#### What is required
Reproduce verbatim everything from the beginning of the items below down to and including the line that contains "Sort table by".

#### Records
[Begin]

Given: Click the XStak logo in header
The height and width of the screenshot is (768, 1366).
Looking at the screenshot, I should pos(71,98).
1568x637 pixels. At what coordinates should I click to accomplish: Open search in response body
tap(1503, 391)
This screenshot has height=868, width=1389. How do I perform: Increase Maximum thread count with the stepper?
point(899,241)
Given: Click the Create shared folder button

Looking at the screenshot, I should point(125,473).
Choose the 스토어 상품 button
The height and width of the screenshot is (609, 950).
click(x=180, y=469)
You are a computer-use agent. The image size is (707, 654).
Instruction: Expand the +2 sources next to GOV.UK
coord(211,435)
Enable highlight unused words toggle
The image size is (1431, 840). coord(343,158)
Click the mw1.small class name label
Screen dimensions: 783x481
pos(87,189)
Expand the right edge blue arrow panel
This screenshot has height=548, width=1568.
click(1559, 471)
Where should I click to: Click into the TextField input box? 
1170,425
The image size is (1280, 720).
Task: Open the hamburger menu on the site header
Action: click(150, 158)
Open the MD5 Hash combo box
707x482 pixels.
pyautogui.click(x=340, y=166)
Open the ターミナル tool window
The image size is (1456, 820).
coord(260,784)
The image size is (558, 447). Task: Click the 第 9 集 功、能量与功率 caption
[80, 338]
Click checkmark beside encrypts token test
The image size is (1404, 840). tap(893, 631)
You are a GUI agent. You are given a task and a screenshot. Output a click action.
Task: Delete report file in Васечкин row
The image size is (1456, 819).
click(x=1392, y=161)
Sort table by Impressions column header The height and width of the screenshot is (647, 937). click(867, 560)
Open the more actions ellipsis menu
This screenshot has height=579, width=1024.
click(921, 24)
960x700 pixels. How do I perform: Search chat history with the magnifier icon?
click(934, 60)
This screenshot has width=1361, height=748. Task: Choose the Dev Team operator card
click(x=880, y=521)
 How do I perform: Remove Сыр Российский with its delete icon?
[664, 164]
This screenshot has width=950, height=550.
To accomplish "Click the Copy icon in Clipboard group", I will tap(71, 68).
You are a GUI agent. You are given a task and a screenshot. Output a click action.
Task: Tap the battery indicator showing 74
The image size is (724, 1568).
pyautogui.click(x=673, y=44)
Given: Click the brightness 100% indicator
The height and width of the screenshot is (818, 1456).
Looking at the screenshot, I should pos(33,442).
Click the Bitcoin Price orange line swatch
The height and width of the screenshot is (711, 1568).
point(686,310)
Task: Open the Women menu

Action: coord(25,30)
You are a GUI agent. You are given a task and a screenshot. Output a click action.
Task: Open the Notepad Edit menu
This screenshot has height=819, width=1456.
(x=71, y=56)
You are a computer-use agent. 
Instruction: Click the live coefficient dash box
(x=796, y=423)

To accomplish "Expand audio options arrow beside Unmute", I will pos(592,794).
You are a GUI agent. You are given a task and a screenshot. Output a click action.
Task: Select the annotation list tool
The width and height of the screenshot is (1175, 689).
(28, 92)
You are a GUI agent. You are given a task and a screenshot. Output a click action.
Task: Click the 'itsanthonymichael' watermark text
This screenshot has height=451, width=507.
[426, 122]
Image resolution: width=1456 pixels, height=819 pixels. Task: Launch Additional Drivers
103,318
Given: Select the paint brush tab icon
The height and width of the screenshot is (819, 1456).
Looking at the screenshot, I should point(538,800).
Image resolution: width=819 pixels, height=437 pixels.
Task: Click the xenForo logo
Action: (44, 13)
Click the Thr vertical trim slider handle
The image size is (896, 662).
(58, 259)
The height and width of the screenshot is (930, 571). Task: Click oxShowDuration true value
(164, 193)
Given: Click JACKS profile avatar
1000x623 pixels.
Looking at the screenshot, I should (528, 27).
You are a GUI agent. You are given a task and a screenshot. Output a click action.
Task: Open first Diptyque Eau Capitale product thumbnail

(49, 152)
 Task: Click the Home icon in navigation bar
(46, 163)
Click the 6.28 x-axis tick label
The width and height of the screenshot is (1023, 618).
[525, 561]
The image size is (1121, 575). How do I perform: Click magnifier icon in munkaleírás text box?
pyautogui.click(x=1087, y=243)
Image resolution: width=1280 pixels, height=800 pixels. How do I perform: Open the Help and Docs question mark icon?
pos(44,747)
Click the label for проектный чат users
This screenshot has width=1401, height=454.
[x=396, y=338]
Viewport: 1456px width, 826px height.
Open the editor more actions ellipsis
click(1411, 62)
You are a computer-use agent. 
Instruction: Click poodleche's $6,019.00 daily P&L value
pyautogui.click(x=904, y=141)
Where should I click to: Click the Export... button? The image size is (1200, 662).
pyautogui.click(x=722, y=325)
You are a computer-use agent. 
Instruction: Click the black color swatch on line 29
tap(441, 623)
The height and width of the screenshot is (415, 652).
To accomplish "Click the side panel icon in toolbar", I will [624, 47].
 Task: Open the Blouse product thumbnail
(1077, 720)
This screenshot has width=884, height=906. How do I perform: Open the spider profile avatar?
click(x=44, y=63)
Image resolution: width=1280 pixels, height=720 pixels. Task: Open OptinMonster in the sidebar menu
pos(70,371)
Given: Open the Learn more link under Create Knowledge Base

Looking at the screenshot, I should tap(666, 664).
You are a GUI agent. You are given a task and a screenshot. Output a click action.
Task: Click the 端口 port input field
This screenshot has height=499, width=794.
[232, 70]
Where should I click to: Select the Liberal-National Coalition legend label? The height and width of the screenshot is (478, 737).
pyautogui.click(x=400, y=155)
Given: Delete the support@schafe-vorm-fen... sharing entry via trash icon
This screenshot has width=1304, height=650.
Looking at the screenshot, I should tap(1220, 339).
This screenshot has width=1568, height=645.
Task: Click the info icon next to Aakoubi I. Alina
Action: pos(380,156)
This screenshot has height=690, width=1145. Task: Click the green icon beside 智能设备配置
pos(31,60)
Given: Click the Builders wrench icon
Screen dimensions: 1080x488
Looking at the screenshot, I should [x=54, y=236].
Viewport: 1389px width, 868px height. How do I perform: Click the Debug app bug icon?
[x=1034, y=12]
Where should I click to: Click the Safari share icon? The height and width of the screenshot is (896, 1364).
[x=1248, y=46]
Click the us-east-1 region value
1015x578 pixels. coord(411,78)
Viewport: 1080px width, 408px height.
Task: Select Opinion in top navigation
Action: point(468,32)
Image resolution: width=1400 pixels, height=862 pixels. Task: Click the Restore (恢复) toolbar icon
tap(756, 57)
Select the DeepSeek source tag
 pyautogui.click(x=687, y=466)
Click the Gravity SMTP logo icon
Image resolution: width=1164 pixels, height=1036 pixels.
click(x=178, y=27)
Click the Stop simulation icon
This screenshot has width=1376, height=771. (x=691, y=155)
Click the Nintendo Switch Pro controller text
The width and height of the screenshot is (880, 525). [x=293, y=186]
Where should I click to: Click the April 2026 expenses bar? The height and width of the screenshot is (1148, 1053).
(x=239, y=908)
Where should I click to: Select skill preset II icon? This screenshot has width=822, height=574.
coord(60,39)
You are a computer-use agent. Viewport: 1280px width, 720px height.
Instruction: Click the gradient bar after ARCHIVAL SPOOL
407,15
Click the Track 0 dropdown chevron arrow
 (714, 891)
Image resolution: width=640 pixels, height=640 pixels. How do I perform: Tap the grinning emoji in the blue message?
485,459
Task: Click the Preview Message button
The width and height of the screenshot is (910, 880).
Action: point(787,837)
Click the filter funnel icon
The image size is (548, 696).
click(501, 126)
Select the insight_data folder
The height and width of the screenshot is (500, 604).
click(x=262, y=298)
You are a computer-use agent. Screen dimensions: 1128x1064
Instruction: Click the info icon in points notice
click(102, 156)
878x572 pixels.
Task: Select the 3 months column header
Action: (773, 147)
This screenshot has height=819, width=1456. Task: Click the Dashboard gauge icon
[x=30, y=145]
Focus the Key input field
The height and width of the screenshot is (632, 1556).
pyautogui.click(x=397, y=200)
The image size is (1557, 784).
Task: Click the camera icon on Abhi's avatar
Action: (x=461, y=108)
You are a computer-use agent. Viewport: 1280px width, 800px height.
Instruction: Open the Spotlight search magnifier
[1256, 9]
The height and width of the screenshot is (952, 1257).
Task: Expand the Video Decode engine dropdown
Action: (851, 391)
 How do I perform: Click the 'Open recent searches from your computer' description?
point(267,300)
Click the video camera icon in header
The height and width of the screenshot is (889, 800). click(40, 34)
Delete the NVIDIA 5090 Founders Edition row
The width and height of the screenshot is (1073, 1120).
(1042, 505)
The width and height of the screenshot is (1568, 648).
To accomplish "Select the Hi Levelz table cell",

[End]

#### Exercise solution
Given: Click the XStak logo in header
The height and width of the screenshot is (768, 1366).
Looking at the screenshot, I should pos(71,98).
1568x637 pixels. At what coordinates should I click to accomplish: Open search in response body
tap(1503, 391)
This screenshot has height=868, width=1389. How do I perform: Increase Maximum thread count with the stepper?
point(899,241)
Given: Click the Create shared folder button

Looking at the screenshot, I should point(125,473).
Choose the 스토어 상품 button
The height and width of the screenshot is (609, 950).
click(x=180, y=469)
You are a computer-use agent. The image size is (707, 654).
Instruction: Expand the +2 sources next to GOV.UK
coord(211,435)
Enable highlight unused words toggle
The image size is (1431, 840). coord(343,158)
Click the mw1.small class name label
Screen dimensions: 783x481
pos(87,189)
Expand the right edge blue arrow panel
This screenshot has height=548, width=1568.
click(1559, 471)
Where should I click to: Click into the TextField input box? 
1170,425
The image size is (1280, 720).
Task: Open the hamburger menu on the site header
Action: click(150, 158)
Open the MD5 Hash combo box
707x482 pixels.
pyautogui.click(x=340, y=166)
Open the ターミナル tool window
The image size is (1456, 820).
coord(260,784)
The image size is (558, 447). Task: Click the 第 9 集 功、能量与功率 caption
[80, 338]
Click checkmark beside encrypts token test
The image size is (1404, 840). tap(893, 631)
You are a GUI agent. You are given a task and a screenshot. Output a click action.
Task: Delete report file in Васечкин row
The image size is (1456, 819).
click(x=1392, y=161)
Sort table by Impressions column header The height and width of the screenshot is (647, 937). click(867, 560)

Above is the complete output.